Take propofol, a common and low-cost sedative that's usually available but can cause major disruptions when it's not. Propofol is one of the first drugs the API facility will manufacture.
MacIsaac said the second reason a local facility is important is it can help commercialize innovations. While promising discoveries and developments are coming out of Edmonton's postsecondary institutions, he said the resulting economic activity is too often lost to other countries. "You know, there could be cures for cancer within a lab bench somewhere that, because of the challenges commercializing, (researchers in Edmonton) aren't able to take forward," MacIsaac said.
"It's an example of a sector where we have excellence from the academic side, but not the economic activity associated with it," he said. "In the life sciences sector, we're just about to hit the gas pedal and we'll start to see a lot more growth and development."

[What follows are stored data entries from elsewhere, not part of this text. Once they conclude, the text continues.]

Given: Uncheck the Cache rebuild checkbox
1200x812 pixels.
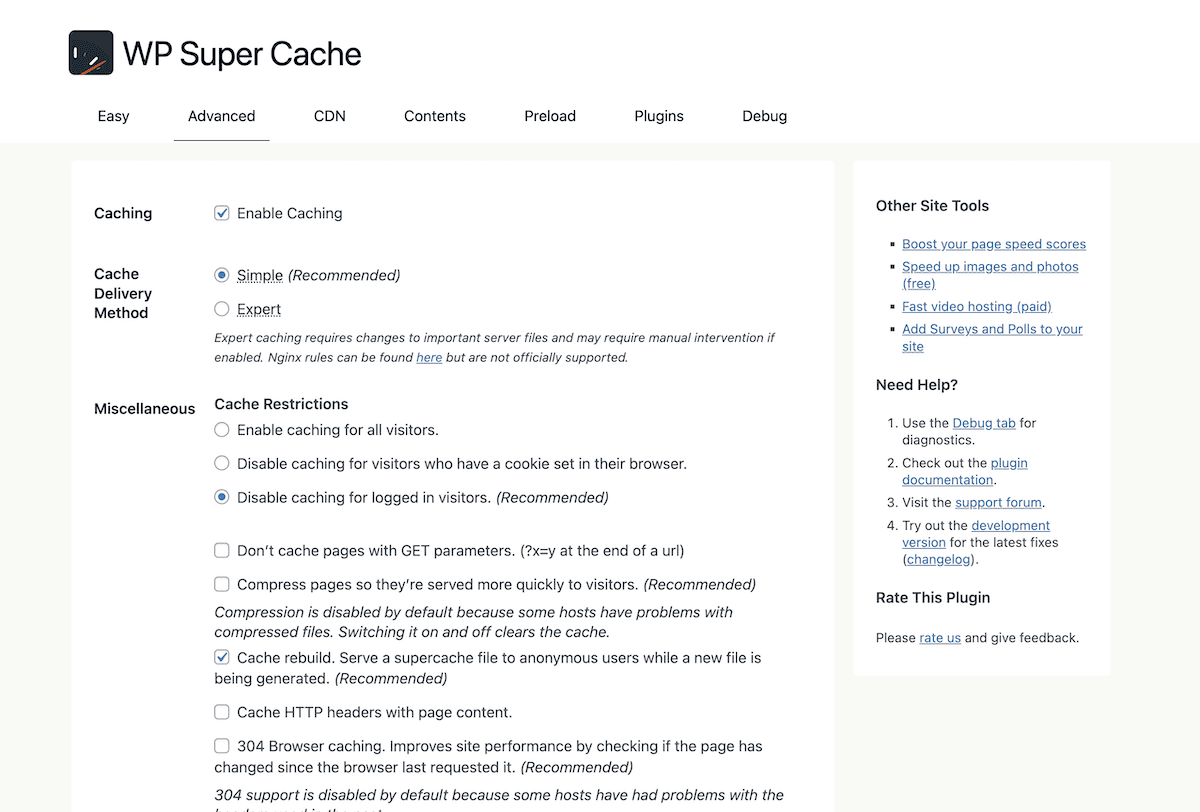Looking at the screenshot, I should coord(222,658).
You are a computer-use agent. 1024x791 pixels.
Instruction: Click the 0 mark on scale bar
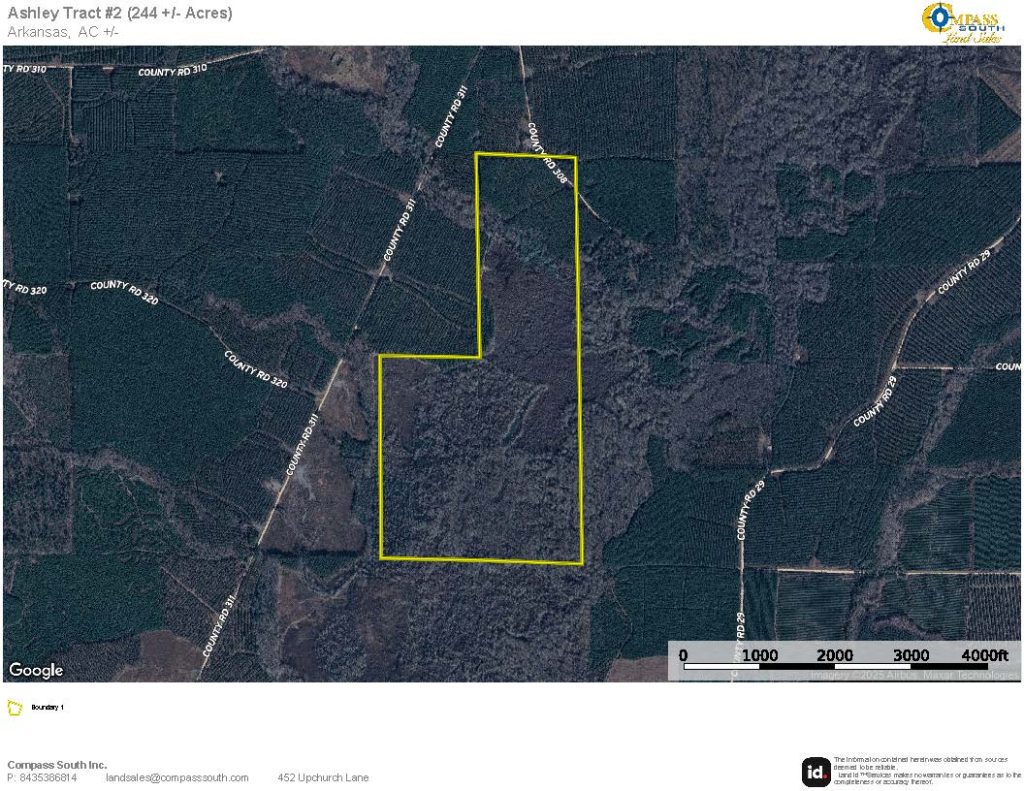point(684,655)
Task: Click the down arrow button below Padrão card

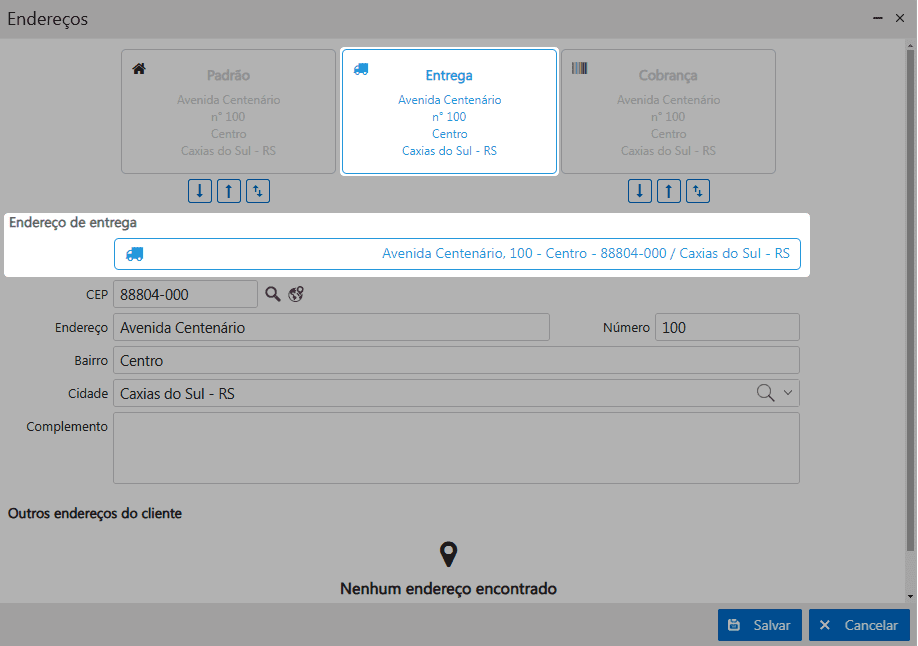Action: 200,191
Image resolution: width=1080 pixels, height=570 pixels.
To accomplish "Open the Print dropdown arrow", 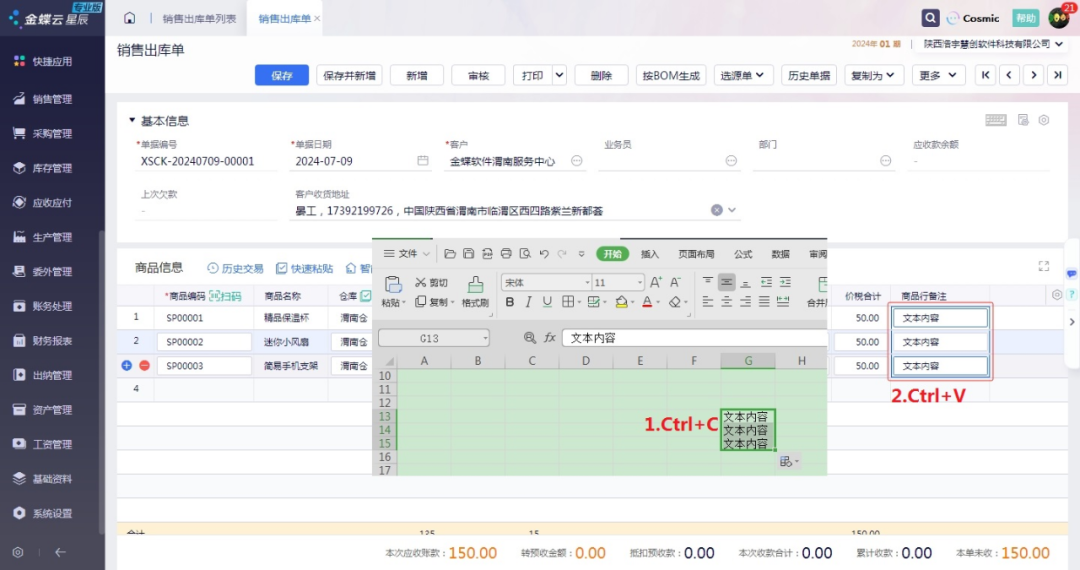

The new facility will also have space for health innovation startups. Across the street at API's Biotechnology Business Development Centre, MacIsaac said there are companies "bursting at the seams" that the facility will allow to scale up. "The goal is to basically build the runway for companies that are all the way from that first employee to that 30- or 40-employee company," he said. "Then at that point, they're getting to the scale where they're building their own facilities and moving forward."
API has also been established as one of the key advocates for the businesses that call the research park home. The company is co-chair of the Edmonton Research Park Advisory Group, a committee formed after a land sale created tensions between the City of Edmonton and entrepreneurs in the research park.